Concurrent suppression of Aβ aggregation and NLRP3 inflammasome activation for treating Alzheimer's disease

Alzheimer's disease (AD) is a neurodegenerative illness accompanied by severe memory loss, cognitive disorders and impaired behavioral ability. Amyloid beta-peptide (A beta) aggregation and nucleotide-binding oligomerization domain (NOD)-like receptor protein 3 (NLRP3) inflammasome play crucial roles in the pathogenesis of AD. A beta plaques not only induce oxidative stress and impair neurons, but also activate the NLRP3 inflammasome, which releases inflammatory cytokine IL-1 beta to trigger neuroinflammation.
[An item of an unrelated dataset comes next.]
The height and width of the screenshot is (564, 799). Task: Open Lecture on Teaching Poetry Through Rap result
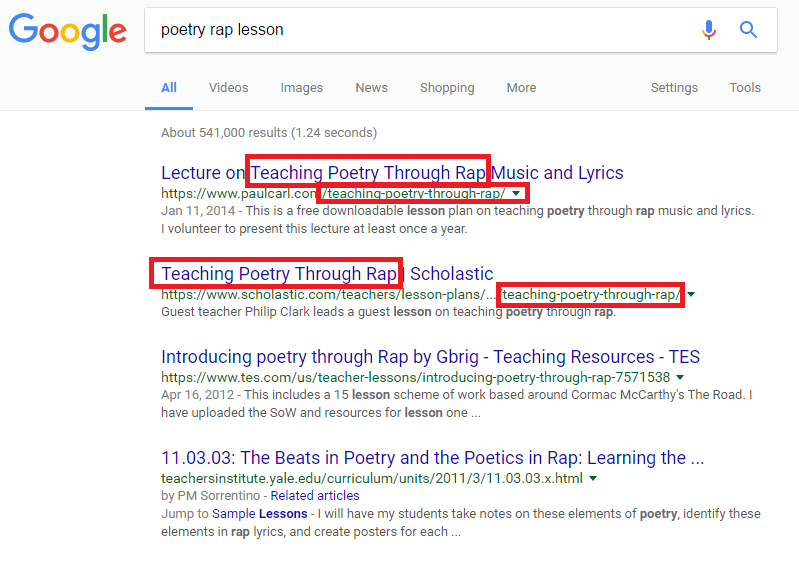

A bifunctional molecule, 2-[2-(benzo[d]thiazol-2-yl)phenylamino]benzoic acid (BPBA), with both A beta-targeting and inflammasome-inhibiting capabilities was designed and synthesized. BPBA inhibited self- and Cu2+- or Zn2+-induced A beta aggregation, disaggregated the already formed A beta aggregates, and reduced the neurotoxicity of A beta aggregates; it also inhibited the activation of the NLRP3 inflammasome and reduced the release of IL-1 beta in vitro and vivo. Moreover, BPBA decreased the production of reactive oxygen species (ROS) and alleviated A beta-induced paralysis in transgenic C. elegans with the human A beta(42) gene. BPBA exerts an anti-AD effect mainly through dissolving A beta aggregates and inhibiting NLRP3 inflammasome activation synergistically.